The two children understood how difficult things were and tried hard to make life easier for their mother. With her long hours away from home, they had grown closer and closer together; they had cooked for each other, washed each other's clothes, cleaned the house together and as a result had found only little time to see friends outside of school.
Inside school, the hard working pair had been academically bright and had both passed their eleven-plus examinations with sufficient ease to secure places in the local single sex grammar schools. This, of course, provided them with even fewer opportunities to meet the opposite sex and they grew up inexperienced and naïve, even for that innocent era.
Physically, they were both healthy and strong, as so many ration-raised children were. Steven became tall and athletic with jet black hair; Helen was shorter and slimmer with long curly locks. Inevitably they began to attract the attention of the boys and girls around them, but all the time were fiercely close and loyal to each other.
Their mother continued to work hard and after some years acquired a boyfriend, the foreman in the factory in which she still worked. Their 'courting' took their mother out of the house for many evenings as well as the working days and Steven and Helen were left to help each other both with their schoolwork and with the myriad of emotional problems that beset teenagers worldwide.
One night in the spring of 1960, Steven was awakened around midnight by a soft but frantic knocking at his bedroom door.

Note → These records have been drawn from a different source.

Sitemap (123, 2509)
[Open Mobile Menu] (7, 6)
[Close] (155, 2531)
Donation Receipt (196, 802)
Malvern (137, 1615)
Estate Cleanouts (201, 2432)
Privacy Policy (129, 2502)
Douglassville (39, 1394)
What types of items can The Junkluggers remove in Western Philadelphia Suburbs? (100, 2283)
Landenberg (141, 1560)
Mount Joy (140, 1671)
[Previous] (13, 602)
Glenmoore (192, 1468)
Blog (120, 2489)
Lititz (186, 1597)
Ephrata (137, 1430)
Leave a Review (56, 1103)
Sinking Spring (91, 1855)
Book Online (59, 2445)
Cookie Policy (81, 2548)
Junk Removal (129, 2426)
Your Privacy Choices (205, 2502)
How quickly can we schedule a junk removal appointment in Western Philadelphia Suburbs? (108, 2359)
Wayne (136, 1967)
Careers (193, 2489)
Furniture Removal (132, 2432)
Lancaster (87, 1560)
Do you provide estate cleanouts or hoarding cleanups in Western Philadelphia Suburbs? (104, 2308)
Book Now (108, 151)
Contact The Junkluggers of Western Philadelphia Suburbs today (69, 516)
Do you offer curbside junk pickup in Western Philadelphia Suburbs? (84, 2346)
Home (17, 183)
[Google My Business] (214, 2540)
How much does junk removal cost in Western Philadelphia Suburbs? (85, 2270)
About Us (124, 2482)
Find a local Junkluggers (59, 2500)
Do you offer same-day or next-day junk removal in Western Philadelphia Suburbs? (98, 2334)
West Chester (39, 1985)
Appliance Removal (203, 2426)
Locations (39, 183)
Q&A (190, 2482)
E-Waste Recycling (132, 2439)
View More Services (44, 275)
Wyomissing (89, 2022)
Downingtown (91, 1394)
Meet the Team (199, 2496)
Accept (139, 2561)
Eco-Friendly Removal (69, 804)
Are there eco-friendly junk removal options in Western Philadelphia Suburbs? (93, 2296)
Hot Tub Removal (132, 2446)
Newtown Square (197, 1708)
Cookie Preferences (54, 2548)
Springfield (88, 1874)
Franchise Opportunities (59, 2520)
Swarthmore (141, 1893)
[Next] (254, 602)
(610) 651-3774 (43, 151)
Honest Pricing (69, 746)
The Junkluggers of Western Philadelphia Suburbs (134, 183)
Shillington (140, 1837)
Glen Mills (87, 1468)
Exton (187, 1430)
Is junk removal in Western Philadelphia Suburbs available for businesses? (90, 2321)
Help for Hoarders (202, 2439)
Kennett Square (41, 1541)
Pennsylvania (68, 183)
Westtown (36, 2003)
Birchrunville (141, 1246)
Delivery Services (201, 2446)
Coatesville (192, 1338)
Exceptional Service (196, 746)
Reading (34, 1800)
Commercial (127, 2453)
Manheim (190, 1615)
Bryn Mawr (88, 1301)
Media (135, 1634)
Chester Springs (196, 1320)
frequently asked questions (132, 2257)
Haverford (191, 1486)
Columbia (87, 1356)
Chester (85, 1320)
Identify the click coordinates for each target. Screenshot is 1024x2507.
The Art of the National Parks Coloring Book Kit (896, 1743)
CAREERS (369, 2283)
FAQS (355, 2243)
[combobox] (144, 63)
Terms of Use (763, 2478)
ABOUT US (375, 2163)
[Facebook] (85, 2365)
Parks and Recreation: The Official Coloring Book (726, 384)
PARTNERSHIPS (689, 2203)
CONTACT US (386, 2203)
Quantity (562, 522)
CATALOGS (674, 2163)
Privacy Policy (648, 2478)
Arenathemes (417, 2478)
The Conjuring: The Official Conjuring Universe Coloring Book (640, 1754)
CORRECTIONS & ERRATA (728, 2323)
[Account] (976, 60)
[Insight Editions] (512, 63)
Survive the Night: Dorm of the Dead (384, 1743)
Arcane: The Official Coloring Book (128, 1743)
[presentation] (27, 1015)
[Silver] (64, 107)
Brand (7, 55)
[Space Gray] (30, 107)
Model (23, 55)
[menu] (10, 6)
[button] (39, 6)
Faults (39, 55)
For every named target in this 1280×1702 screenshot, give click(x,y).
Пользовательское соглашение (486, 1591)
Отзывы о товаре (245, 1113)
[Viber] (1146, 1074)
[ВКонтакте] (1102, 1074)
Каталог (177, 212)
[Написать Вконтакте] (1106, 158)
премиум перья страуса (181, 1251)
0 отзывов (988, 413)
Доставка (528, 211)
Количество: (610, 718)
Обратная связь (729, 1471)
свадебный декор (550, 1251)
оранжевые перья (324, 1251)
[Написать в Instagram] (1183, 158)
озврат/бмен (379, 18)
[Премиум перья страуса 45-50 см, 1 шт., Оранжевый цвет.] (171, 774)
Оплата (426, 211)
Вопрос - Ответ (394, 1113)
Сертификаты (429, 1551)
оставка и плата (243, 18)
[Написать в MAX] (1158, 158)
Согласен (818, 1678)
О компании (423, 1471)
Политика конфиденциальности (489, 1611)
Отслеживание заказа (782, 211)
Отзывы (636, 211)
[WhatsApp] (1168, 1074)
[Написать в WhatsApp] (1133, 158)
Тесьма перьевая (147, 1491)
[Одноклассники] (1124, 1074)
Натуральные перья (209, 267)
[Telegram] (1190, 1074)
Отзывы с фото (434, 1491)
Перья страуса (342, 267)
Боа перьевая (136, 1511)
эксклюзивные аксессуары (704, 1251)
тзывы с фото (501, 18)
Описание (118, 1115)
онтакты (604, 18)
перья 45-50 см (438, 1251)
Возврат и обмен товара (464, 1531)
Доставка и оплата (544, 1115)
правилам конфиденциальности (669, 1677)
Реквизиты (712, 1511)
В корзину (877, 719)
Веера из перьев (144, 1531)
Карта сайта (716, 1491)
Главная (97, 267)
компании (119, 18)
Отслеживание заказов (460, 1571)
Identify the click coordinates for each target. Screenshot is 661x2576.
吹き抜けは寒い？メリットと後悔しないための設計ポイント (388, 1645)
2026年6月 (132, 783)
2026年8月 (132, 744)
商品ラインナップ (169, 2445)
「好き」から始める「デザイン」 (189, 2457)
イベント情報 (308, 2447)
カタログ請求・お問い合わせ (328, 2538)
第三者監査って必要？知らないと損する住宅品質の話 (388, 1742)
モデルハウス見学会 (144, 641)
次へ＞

He quickly jumped out of bed in his pyjama bottoms and opened the door to see his sister, now eighteen and beautiful, standing in her nightgown shivering. Her eyes were tearstained. Steven pulled her into his room and shut the door. Helen sat on the edge of his bed and he put his arm around her.
"What's the matter, Helen?" He asked. "Come on, tell me! What's wrong?"
"It's Mum…..she's …..I don't know. She sounds like she's in a lot of pain and the door's locked. I can't get in to see her!"
"Come on! Show me!" Steven had said and together they crept down the short corridor towards their mother's room at the front of the house.